[Date Prev][Date Next] [Chronological] [Thread] [Top]

filter problems



[filter] says:

> 6.  String Search Filter Definition
> (...)
>                   Since RFC 2254 does not clearly define the term
>   "string representation" (and in particular does mention that the
>   string representation of an LDAP search filter is a string of UTF-8
>   encoded ISO 10646-1 characters) implementations SHOULD accept as
>   input strings that include invalid UTF-8 octet sequences.

I don't understand this.  RFC2254 does say filters should be UTF-8,
_therefore_ implementations should accept invalid UTF-8?  I would have
thought that therefore they should _not_ accept invalid UTF-8.

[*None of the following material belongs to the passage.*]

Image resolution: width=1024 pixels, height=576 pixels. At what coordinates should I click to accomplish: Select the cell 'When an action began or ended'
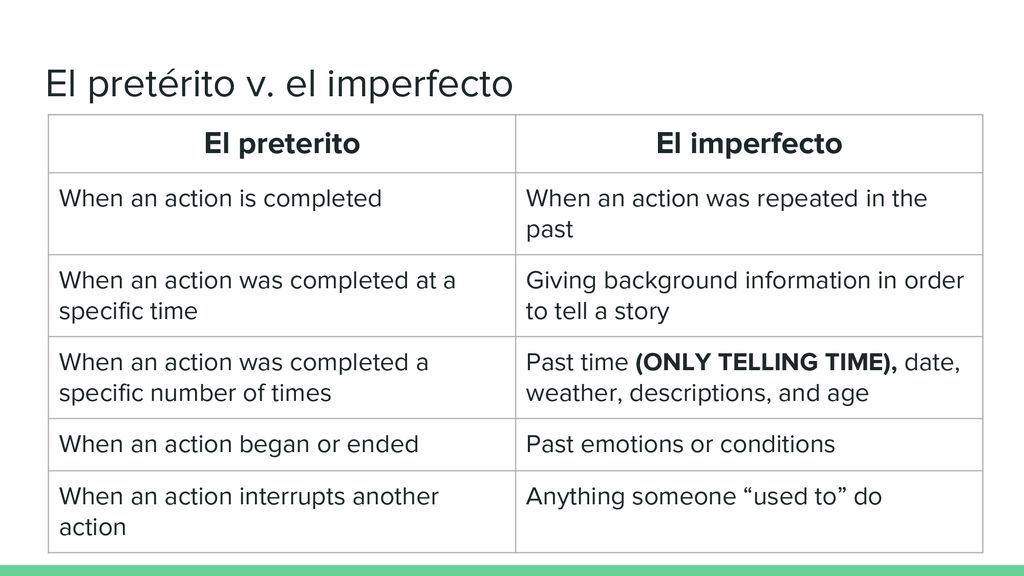282,445
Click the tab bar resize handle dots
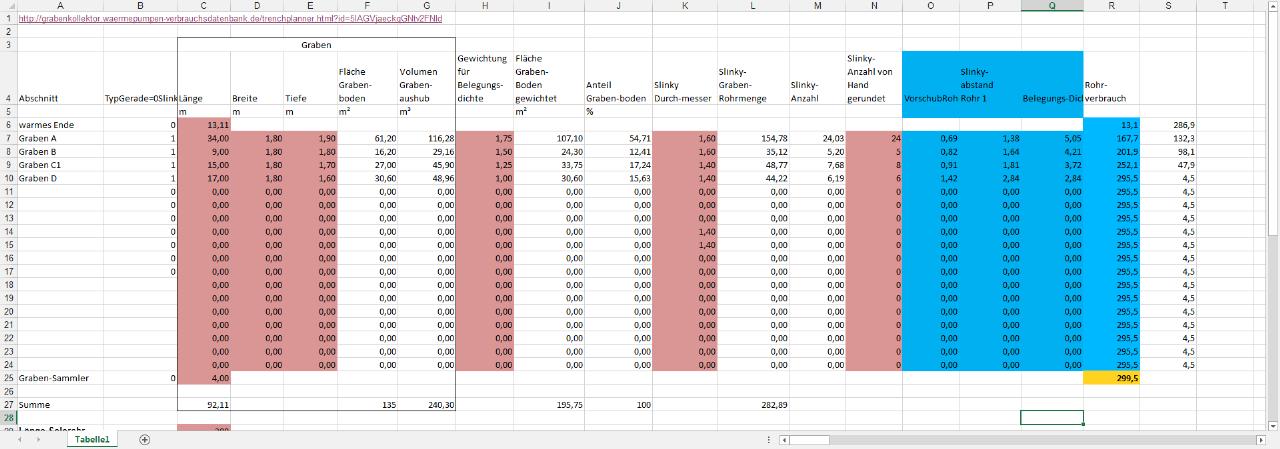Screen dimensions: 1280x449 click(x=767, y=439)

Maybe with "invalid UTF-8" you just mean e.g. U+0065 encoded as an
"UTF-8" 2-byte sequence (0xc1 0x81)?  Or do you also mean e.g. a lone
0x80 octet in the middle of some ASCII characters?

Or maybe it's just that I can't parse the last two lines into a coherent
sentence, and guessed wrong what it should be.  Could you split it into
two sentences or something?

BTW, I think "RFC 2254 does not..." should be "did not...", since
[Filter] obsoletes RFC 2254.

Another detail:

> 4. String Search Filter Definition
> (...)
>   Other characters besides the
          ^^^^^^^^^^
>   ones listed above may be escaped using this mechanism, for example,
>   non-printing characters.

The first "characters" should be "octets".  That is, if you escape U+C0,
you say \C3\80, not \C380 or \C0.  Though perhaps you should repeat here
that the resulting string must be a valid UTF-8 string; you can't escape
just one octet in an UTF-8 multibyte character but not the others.

-- 
Hallvard